Of course, that premise is one of the overarching criteria for The Metaverse. You saw it in OASIS. Which brings us to the other point at hand -


The reason your systems aren’t mainstream and likely will never be is because in order to be mainstream it has to appeal to the mainstream ideal of what the majority of people associate with as The Metaverse.


As of right now, hundreds of millions, if not billions of people on Earth think OASIS is The Metaverse. If you aren’t bringing that to the table, you’re going to get laughed at.


I have to agree with the notion of OASIS as Metaverse model because that’s exactly what I defined it as in 2007. Since 2007, I’ve had people constantly tell me I was wrong, or that The Metaverse is whatever they want it to be… I’ve had people tell me that the definition I came up with wasn’t even possible.


And yet here we are today.


Dual Universe exists. Nearly exact to my definition of The Metaverse. Single shard, persistent, full scale universe.


It’s still in alpha at this point, but even their alpha puts everything else to shame right now. I’m not even worried about Dual Universe as a game being The Metaverse… that’s irrelevant. What is relevant in this discussion is that the underlying structure and execution of that architecture is the basis for a full scale Metaverse on par with OASIS.


Dual Universe is the canary in the coal mine. It’s telling everyone to wake up and pay attention to the future, to real innovation… If for no other reason – it deserves to be in the discussion along side all the other so-called virtual world players, even if it makes everyone else look bad by comparison.




dual-universe-preview-three


https://www.youtube.com/watch?v=_UaYZeXHJ6Q




Things like XAYA deserve to be in the discussion, especially if you combine it with Dual Universe. Minecraft also should be thrown into that discussion, because they are doing something right with the emergent behavior aspect we so desperately need (and could implement in Second Life) to a larger degree. It’s also something that Dual Universe took a keen interest in when developing their system.


That doesn’t mean I think Second Life could evolve into that Metaverse, but I will say that they can evolve further to be something similar in the meantime. Linden Lab isn’t entirely out of the running yet – they’re just betting on the wrong horse in this race at the moment.

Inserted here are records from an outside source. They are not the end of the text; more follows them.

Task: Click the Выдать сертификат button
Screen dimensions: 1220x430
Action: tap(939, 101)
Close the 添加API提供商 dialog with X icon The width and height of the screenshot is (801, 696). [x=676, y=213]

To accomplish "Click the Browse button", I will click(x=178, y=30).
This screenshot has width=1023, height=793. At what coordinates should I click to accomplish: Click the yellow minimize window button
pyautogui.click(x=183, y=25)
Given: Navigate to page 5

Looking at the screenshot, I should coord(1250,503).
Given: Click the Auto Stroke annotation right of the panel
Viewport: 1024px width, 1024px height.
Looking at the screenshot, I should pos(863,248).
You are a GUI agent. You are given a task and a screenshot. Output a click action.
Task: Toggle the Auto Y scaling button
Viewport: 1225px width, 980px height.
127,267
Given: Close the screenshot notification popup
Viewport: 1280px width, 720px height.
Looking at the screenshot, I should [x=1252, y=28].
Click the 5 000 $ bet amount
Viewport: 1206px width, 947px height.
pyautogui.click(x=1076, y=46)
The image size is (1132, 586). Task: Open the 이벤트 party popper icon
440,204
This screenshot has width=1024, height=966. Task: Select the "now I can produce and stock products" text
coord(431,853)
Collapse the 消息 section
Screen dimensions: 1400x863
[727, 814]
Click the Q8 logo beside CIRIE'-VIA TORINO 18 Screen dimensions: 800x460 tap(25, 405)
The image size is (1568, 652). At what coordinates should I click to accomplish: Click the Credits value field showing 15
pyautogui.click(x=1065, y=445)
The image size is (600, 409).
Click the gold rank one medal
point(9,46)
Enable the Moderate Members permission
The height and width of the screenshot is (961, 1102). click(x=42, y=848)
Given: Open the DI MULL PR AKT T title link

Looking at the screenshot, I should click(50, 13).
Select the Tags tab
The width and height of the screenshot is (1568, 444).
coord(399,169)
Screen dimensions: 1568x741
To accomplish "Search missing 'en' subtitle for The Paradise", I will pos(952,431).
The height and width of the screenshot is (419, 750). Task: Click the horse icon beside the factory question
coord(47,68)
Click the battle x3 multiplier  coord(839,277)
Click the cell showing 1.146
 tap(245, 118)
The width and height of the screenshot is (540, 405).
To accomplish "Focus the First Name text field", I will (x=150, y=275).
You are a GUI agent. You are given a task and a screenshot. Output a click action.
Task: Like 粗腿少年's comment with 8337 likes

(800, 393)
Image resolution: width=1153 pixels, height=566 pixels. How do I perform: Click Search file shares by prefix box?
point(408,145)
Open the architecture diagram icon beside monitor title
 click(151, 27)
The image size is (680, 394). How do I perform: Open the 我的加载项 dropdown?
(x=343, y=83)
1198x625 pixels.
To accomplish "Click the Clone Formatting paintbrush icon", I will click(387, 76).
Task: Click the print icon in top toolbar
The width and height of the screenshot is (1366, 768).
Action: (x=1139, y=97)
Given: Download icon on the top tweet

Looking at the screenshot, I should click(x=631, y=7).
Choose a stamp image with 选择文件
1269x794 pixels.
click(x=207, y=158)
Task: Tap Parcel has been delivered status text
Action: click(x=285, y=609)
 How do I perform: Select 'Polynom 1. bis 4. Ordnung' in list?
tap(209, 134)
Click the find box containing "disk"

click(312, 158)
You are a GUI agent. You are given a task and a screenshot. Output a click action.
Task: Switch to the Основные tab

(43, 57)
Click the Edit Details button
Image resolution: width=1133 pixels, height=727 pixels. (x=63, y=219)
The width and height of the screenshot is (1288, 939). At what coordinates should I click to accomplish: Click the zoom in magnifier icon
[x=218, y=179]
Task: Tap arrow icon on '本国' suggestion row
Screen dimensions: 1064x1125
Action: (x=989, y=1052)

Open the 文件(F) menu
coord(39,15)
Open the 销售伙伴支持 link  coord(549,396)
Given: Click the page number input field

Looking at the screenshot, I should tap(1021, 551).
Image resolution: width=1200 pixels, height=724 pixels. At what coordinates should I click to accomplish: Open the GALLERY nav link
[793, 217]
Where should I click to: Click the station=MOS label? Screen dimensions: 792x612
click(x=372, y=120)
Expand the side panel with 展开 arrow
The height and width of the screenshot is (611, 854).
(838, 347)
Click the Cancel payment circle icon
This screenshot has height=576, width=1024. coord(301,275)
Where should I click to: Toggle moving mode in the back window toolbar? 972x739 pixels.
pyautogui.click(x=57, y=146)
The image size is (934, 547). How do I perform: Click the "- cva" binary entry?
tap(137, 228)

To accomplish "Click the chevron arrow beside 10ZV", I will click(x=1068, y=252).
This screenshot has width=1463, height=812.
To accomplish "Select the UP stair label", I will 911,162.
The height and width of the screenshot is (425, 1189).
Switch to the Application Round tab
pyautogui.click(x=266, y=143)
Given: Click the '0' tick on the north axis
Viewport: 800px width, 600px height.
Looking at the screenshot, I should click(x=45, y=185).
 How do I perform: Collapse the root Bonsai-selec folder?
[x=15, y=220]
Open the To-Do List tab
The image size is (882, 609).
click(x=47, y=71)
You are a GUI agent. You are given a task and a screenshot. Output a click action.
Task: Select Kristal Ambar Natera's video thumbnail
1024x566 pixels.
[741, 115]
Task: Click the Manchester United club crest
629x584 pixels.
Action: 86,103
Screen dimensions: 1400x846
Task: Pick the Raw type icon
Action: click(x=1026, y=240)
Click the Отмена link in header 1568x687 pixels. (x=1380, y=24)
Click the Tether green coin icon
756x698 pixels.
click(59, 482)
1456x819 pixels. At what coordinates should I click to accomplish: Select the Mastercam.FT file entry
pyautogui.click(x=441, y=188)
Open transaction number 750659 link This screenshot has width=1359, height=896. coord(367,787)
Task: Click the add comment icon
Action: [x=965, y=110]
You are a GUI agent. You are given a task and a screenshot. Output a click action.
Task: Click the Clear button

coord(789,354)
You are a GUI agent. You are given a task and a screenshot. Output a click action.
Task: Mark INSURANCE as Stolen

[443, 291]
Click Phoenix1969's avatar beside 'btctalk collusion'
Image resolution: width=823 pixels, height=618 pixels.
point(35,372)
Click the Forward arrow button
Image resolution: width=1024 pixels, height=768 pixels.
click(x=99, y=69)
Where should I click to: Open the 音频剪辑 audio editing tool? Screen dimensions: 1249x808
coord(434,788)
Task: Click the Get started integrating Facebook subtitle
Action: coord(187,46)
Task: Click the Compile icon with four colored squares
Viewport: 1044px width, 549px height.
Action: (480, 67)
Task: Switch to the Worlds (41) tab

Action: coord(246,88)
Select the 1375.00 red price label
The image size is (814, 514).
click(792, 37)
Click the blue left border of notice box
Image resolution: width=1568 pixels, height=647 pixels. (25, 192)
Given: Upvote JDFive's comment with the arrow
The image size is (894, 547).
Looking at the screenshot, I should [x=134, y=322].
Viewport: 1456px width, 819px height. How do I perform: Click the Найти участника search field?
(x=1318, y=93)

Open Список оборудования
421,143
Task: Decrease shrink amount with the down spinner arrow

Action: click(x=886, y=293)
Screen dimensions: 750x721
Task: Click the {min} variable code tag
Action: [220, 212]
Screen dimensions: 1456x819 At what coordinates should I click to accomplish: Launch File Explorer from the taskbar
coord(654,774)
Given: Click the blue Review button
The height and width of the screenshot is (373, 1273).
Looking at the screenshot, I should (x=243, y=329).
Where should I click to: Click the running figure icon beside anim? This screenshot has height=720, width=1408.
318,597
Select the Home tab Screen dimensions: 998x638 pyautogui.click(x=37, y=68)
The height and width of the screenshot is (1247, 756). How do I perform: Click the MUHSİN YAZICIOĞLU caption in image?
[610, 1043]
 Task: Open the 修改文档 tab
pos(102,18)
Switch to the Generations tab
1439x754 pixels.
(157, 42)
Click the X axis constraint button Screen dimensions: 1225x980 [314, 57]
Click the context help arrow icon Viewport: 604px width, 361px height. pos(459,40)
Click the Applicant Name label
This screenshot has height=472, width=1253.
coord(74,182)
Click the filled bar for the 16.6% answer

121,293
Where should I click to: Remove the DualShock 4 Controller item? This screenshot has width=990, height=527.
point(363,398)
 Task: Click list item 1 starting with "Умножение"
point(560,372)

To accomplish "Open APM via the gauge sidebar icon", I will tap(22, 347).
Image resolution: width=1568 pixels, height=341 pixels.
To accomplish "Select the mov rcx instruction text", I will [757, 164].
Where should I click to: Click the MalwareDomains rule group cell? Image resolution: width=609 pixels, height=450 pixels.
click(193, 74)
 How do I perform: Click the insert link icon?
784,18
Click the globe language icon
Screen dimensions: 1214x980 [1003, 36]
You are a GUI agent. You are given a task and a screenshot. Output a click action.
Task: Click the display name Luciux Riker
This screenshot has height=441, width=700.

The only thing that ultimately matters now is this:


Who is going to implement all this and when?


Answer those two questions, and you’ll know who is really ahead of the industry, and who to keep an eye on. You’ll also know who is selling a line of bullshit.


What I said in 2007 was and remains true. When Novaquark bills itself as “The Metaverse Company”, as the person who defined the modern Metaverse, I have to agree with them so far. They’re the only place that checks off the boxes I originally came up with.


Maybe not The Metaverse, but by god that technology will likely be the basis for it in the long run. If your system isn’t following suit, you’re pretty much relegated to a niche audience in the long run.


I don’t believe in virtual worlds, because I believe in The Metaverse. Nothing short of OASIS level virtual Universe. I’ve always held this belief, I’ve written the definition of Metaverse with this overarching structure in mind. Anything less is just a virtual world – however compelling… it’s still just a nice place to visit.


Virtual worlds are the equivalent to the participation trophy. They are constantly rehashing the past with a new coat of paint and trying to sell it like it’s the future. I don’t believe in virtual worlds… and now you know why.


If we all want better, it’s time to stop believing in virtual worlds and start believing in The Metaverse instead. Hold it to the highest criteria, don’t accept anything less.